Texto fornecido »
----------------

Homilia no funeral do P. Georgino Rocha
Meditamos no funeral do Senhor P. Georgino Rocha um texto dos Atos dos Apóstolos que marcou a sua vida de sacerdote e pastoralista e também o entusiasmo de evangelizador na nossa diocese de Aveiro.
Esta é uma das páginas mais bonitas da vida da Igreja primitiva. As questões relacionadas com a tradição dos judeus, que alguns queriam impor aos gentios, são colocadas sobre a mesa naquela reunião de Jerusalém conhecida como o primeiro concilio.
Há três intervenções principais: a de Pedro, a de Barnabé e Paulo e a de Tiago. A comunidade presente está calada (15, 12) e só intervém na decisão final (15, 22). Pedro apoia-se no caso de Cornélio, que já tinha acontecido 13 ou 14 anos antes. Se Deus não fez distinções entre judeus e pagãos, por que queremos nós exigir mais? (Act 7, 53; Jo 7, 19; Rm 2, 17-24). A esta argumentação, que pode parecer negativa, acrescenta positivamente: “É pela graça do Senhor Jesus que acreditamos que seremos salvos, exatamente como eles” (15, 11).

----------------

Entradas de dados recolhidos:
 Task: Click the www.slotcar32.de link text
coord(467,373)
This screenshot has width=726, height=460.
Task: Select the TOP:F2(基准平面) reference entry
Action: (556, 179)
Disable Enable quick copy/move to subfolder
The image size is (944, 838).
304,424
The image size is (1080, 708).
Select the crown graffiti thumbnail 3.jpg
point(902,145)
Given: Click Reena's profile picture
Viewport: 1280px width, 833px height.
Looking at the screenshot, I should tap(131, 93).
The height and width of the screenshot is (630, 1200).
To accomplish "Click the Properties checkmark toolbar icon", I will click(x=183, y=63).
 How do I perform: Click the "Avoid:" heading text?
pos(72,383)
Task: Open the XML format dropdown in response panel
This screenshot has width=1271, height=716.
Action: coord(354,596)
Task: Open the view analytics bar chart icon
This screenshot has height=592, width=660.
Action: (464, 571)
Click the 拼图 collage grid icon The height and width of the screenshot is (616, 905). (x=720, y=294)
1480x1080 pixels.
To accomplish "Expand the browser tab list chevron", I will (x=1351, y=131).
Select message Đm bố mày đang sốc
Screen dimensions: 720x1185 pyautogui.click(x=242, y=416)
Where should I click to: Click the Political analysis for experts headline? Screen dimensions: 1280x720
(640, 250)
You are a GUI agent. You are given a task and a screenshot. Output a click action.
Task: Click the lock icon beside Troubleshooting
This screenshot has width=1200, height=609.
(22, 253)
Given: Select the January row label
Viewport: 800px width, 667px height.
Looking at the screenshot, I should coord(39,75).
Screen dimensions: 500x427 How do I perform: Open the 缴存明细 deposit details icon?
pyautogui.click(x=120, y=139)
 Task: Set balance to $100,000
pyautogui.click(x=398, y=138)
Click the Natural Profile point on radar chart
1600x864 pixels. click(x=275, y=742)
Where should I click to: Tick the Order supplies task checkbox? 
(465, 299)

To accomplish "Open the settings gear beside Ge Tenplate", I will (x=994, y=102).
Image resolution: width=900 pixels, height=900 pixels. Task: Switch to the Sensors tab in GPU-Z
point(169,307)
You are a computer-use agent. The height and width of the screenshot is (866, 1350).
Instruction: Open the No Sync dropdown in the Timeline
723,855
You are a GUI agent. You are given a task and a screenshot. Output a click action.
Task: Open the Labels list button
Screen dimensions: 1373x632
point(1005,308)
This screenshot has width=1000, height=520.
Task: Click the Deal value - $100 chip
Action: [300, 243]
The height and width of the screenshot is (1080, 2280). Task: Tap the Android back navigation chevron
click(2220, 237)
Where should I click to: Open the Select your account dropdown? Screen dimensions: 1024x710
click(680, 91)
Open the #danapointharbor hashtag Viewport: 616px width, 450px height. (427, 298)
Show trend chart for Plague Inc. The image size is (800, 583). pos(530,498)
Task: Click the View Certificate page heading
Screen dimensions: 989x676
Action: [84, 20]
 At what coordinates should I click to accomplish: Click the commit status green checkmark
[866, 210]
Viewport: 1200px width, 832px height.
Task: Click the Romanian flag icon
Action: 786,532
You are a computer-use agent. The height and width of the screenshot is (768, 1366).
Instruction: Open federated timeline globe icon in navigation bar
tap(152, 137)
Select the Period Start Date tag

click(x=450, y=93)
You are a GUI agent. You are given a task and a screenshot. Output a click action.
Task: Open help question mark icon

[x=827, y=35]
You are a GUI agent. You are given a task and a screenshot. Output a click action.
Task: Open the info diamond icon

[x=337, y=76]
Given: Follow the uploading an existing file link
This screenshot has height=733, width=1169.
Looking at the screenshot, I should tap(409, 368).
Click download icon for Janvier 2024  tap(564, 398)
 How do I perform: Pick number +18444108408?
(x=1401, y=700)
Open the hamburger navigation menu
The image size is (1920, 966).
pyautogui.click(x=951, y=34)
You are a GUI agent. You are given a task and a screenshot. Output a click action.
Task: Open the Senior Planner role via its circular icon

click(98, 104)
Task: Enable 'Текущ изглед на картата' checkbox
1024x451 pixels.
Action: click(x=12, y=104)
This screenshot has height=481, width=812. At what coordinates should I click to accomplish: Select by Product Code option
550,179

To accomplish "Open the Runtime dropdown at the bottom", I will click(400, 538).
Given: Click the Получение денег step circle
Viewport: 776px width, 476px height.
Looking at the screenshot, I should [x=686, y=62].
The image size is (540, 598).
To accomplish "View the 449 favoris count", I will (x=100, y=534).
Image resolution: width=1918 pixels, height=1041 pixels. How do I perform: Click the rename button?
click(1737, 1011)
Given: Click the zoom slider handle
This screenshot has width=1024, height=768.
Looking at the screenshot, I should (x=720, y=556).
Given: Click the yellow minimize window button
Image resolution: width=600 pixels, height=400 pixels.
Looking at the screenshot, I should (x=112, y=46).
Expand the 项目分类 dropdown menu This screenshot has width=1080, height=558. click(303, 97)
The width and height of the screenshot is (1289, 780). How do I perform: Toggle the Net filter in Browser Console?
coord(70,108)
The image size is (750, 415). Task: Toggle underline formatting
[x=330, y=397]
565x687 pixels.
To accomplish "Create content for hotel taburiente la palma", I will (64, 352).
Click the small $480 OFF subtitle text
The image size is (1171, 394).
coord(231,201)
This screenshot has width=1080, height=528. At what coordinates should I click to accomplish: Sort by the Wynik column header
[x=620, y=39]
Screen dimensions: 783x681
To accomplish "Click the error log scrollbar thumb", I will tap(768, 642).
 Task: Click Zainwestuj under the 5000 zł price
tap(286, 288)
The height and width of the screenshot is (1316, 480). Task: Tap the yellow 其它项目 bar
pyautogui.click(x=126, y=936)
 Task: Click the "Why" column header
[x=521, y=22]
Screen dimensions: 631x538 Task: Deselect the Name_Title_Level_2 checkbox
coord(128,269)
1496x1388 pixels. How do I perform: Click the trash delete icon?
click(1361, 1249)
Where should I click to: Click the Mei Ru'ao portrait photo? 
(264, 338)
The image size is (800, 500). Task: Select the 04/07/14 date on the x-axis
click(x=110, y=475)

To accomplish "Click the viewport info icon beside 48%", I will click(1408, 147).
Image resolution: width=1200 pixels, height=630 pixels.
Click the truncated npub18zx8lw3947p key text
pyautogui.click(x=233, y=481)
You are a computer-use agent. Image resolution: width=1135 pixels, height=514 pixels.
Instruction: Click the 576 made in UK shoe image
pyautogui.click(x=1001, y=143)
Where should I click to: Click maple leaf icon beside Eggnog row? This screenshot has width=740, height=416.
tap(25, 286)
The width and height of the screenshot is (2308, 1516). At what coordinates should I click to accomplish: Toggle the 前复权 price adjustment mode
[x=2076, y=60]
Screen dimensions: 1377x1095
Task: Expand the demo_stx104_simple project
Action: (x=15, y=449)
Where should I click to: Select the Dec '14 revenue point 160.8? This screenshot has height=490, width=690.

----------------

Lista de atividades »
1. Edite a homilia e reescreva tudo desde "Esta é uma das" até "o primeiro concilio.", substituindo "Jerusalém" por "Antioquia".
2. Indique se cada afirmação concorda com a homilia: (a) Pedro baseia-se no caso de Cornélio; (b) a comunidade presente intervém ao longo de toda a reunião; (c) houve quatro intervenções principais.

Conjunto de respostas »
1.
Esta é uma das páginas mais bonitas da vida da Igreja primitiva. As questões relacionadas com a tradição dos judeus, que alguns queriam impor aos gentios, são colocadas sobre a mesa naquela reunião de Antioquia conhecida como o primeiro concilio.

2.
(a) Sim: "Pedro apoia-se no caso de Cornélio".
(b) Não: "A comunidade presente está calada (15, 12) e só intervém na decisão final (15, 22)".
(c) Não: "Há três intervenções principais".